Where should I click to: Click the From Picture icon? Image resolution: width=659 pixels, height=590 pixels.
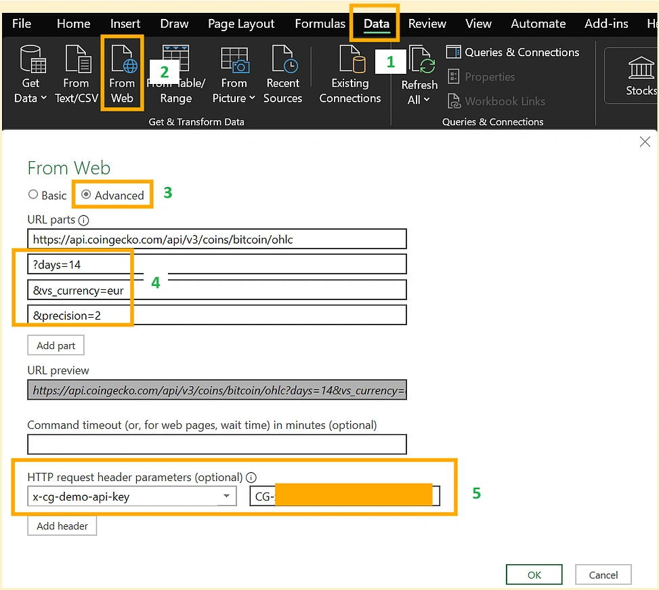click(x=234, y=61)
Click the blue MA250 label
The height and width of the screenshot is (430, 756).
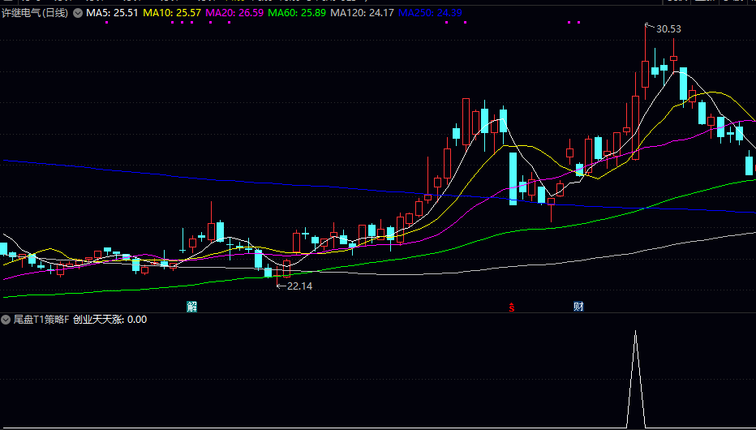pyautogui.click(x=431, y=14)
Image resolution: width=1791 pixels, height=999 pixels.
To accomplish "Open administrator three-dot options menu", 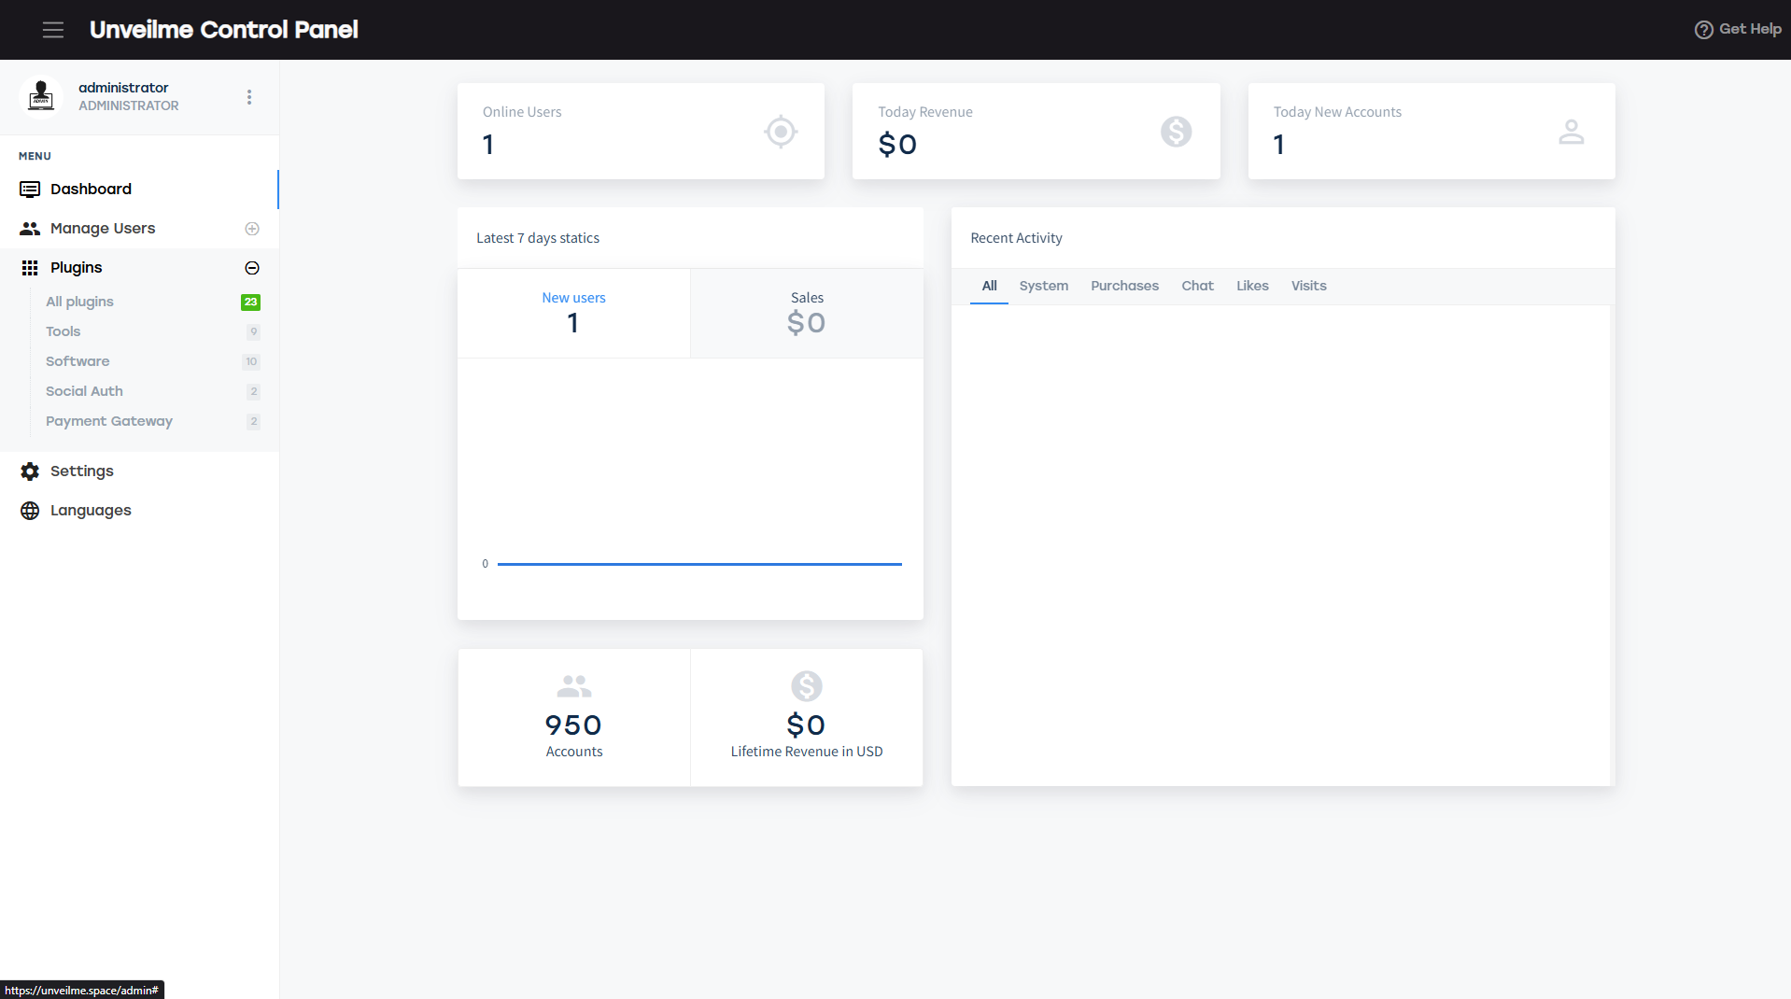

■ Required action: Pictures stay out; the entries above are to be output exactly as given.

■ Answer for the task:
Where should I click to: Click the From Picture icon? Image resolution: width=659 pixels, height=590 pixels.
click(x=234, y=61)
Click the blue MA250 label
The height and width of the screenshot is (430, 756).
pyautogui.click(x=431, y=14)
Image resolution: width=1791 pixels, height=999 pixels.
To accomplish "Open administrator three-dot options menu", 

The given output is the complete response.